- **Exercises to complete**
[1] In the partial nephrectomy abstract, what was the mean operative time in the posterior group?
[2] Translate this sentence from the partial nephrectomy abstract into Spanish: "The patients were divided into two groups as posterior and antero-lateral according to the localization of the mass."
[3] Carry on the abstract about retroperitoneal laparoscopic partial nephrectomy from where it ends.
------ Text provided
1Department of Urology, Adana Seyhan State Hospital, Adana, Turkey;
2Department of Urology, Faculty of Medicine, Okan University Hospital, Istanbul, Turkey;
3Department of Urology, Aydın State Hospital, Aydın, Turkey;
4Department of Urology, Private Tınaztepe Hospital, İzmir, Turkey;
5Department of Urology, Korkuteli State Hospital, Antalya, Turkey
This study aimed to compare the antero-lateral and posterior localized renal masses in laparoscopic partial nephrectomy with the retroperitoneal approach in terms of operative, functional, and oncological outcomes. Patients who underwent retroperitoneal laparoscopic partial nephrectomy by a single surgeon between January 2013 and January 2021 were included in the study. A one-to-one propensity score matching (PSM) analysis was conducted to obtain two balanced groups. The patients were divided into two groups as posterior and antero-lateral according to the localization of the mass. A total of 239 patients were included in the PSM analysis, with 65 patients allocated to each group. The mean operative time was 79.2 ± 11.2 min in the posterior group, while it was 90.0 ± 11.6 min in the antero-lateral group (P < 0.001). Warm ischemia time was 15.9 ± 2.4 min in the posterior group and 18.6 ± 2.7 min in the antero-lateral group (P < 0.001). The median decrease in eGFR at 1 year was 4.8 (IQR, 2.9–6.9) mL/min in the posterior group and 5.0 (IQR, 2.8–11) mL/min in the antero-lateral group (P = 0.219). The warm ischemia time and clamping technique were found to be significant factors for predicting eGFR change after surgery (β:0.693, 95% CI: 0.39–0.99, P < 0.001; β:6.43, 95% CI: 1.1–11.7, P = 0.017, respectively). We report that retroperitoneal laparoscopic partial nephrectomy provided longer warm -ischemia and operative time for antero-lateral renal masses than posterior masses. However, long-term oncological and functional results were similar for both localizations.
------------
------ Given information
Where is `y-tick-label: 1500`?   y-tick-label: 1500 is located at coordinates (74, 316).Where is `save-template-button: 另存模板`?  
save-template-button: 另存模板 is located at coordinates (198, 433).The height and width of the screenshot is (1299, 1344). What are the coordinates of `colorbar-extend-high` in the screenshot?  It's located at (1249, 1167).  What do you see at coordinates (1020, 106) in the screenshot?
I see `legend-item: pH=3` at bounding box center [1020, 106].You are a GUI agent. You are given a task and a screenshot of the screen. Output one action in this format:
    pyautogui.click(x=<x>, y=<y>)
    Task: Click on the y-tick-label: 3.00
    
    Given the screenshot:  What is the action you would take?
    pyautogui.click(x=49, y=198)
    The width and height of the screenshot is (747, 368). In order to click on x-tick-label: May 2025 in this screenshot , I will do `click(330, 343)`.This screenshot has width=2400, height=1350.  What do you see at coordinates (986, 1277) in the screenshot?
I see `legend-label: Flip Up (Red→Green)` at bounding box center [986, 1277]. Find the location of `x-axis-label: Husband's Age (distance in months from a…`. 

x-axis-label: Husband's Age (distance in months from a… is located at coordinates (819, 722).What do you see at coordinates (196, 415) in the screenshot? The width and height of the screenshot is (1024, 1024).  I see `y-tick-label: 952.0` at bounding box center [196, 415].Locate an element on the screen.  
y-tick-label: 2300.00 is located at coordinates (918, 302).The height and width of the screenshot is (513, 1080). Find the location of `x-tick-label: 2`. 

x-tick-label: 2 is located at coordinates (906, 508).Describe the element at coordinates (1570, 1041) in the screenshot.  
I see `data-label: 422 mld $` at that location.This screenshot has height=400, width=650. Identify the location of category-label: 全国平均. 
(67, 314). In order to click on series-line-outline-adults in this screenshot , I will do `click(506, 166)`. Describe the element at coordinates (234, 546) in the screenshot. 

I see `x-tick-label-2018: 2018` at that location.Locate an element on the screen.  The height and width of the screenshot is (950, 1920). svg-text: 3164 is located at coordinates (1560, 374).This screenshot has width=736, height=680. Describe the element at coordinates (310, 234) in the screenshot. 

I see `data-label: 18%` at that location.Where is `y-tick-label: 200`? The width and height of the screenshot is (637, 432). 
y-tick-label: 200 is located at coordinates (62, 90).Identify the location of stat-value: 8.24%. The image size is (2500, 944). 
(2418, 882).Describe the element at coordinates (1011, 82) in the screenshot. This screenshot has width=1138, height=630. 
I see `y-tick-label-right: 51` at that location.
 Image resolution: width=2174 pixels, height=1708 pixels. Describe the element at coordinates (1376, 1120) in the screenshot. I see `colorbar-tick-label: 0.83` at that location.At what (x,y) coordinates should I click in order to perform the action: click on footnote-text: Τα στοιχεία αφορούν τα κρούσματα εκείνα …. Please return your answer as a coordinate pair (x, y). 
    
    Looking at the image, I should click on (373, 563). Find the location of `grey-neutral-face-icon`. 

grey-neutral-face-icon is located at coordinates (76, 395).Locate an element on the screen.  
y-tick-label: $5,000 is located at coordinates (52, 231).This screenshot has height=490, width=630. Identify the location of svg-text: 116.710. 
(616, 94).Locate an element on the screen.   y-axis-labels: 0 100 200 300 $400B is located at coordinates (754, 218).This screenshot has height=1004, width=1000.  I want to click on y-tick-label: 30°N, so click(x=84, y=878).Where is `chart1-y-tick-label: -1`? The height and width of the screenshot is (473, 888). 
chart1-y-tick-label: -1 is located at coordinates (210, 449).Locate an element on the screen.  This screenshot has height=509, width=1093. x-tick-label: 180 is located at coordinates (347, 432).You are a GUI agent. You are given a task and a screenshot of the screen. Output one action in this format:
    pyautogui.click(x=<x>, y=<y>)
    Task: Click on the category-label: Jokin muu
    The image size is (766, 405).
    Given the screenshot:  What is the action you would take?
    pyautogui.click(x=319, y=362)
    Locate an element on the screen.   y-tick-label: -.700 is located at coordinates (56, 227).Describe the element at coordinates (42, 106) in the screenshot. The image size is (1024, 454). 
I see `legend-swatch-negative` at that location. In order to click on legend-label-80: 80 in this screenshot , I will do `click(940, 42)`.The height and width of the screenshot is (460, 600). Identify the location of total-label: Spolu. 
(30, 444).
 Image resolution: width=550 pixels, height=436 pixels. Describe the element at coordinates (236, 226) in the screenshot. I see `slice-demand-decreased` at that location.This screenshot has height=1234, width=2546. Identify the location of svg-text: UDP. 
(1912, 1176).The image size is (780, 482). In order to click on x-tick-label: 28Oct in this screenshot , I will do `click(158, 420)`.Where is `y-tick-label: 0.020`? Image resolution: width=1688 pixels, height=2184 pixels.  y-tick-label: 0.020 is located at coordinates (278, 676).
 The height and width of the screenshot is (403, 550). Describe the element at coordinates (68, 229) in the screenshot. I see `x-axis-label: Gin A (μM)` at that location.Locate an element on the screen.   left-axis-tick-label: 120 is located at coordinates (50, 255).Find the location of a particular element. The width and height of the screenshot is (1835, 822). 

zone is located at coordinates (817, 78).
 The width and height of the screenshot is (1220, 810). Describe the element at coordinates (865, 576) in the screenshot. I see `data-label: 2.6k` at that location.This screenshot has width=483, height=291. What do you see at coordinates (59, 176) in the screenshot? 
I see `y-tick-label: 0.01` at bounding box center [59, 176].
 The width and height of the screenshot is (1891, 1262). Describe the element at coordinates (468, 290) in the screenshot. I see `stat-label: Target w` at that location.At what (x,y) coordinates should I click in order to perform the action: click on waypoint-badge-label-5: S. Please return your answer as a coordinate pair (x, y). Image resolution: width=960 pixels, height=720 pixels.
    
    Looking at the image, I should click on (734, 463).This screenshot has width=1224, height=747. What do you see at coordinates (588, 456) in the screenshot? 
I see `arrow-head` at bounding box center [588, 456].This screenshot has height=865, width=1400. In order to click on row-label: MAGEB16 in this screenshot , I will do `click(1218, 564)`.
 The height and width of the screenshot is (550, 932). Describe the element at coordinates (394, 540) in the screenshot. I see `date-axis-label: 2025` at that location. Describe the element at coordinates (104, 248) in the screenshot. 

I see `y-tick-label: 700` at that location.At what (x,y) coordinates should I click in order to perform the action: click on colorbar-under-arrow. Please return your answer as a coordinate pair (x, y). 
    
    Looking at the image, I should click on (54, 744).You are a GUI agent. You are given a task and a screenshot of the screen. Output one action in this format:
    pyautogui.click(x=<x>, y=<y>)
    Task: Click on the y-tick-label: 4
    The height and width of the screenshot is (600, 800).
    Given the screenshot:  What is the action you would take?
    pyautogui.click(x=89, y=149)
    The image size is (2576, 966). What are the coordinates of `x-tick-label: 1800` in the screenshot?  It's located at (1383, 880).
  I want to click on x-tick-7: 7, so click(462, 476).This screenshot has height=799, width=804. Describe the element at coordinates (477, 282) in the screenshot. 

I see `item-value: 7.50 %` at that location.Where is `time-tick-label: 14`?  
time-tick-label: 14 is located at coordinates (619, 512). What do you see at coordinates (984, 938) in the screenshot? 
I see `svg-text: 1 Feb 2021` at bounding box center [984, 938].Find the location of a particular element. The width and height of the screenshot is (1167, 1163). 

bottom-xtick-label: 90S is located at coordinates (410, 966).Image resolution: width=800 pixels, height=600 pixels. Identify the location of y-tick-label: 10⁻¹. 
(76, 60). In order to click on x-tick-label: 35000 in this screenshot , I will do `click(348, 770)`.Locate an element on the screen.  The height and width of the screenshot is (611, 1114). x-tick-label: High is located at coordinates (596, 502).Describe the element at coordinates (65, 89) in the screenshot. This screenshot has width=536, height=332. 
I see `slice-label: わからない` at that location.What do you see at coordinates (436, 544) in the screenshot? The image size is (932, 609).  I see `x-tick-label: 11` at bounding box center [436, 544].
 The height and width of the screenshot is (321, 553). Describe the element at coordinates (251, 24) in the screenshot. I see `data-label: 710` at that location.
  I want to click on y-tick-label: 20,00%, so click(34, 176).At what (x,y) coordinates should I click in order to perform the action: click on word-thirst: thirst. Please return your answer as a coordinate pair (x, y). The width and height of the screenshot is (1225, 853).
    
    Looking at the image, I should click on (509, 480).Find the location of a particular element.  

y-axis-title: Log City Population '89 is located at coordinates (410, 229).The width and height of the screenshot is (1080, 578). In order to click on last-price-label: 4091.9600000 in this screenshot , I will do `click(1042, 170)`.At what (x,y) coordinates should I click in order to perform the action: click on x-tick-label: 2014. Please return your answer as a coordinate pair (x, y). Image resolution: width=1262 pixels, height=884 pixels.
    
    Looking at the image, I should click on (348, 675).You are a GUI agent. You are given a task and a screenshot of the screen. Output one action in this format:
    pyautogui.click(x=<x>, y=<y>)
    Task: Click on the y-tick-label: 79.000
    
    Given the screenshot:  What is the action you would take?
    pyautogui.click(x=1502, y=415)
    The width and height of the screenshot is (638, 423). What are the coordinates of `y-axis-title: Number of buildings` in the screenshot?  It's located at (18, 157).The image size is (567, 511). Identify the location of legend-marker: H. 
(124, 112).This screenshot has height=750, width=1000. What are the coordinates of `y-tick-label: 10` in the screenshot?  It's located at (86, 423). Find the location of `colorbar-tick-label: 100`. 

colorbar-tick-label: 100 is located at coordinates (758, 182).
------------
- **Results**
[1] 79.2 ± 11.2 minutes

[2] Los pacientes se dividieron en dos grupos, posterior y anterolateral, según la localización de la masa.

[3]
Key words: anterior, laparoscopy, partial nephrectomy, posterior, renal masses
Received: 2 March 2023; Accepted after revision: 19 June 2023; Published: 10 July 2023
Author for correspondence: Hakan Anıl, Department of Urology, Adana Seyhan State Hospital, Turkey. Email: email@example.com
How to cite: Anıl H, et al. Comparison of Posterior and Antero-Lateral Renal Tumors in Retroperitoneal Laparoscopic Partial Nephrectomy: A Propensity Score Matching Analysis. J Kidney Cancer VHL. 2023; 10(3): 9–16.
Copyright: Anıl H, et al.
License: This open access article is licensed under Creative Commons Attribution 4.0 International (CC BY 4.0). http://creativecommons.org/licenses/by/4.0
Partial nephrectomy (PN) is strongly recommended as a standard approach in patients with cT1 renal tumors as it has better functional outcomes and similar oncologic outcomes when technically suitable compared to radical nephrectomy (RN) (1). In the last few years, both robotic and laparoscopic partial nephrectomy (LPN) have emerged as powerful alternatives to open partial nephrectomy due to the demonstration of many advantages such as less blood loss, faster recovery, and fewer complications (2). Also, in recent years, the indications for LPN have gradually expanded to large-scale and stage tumors (pT1b) (1).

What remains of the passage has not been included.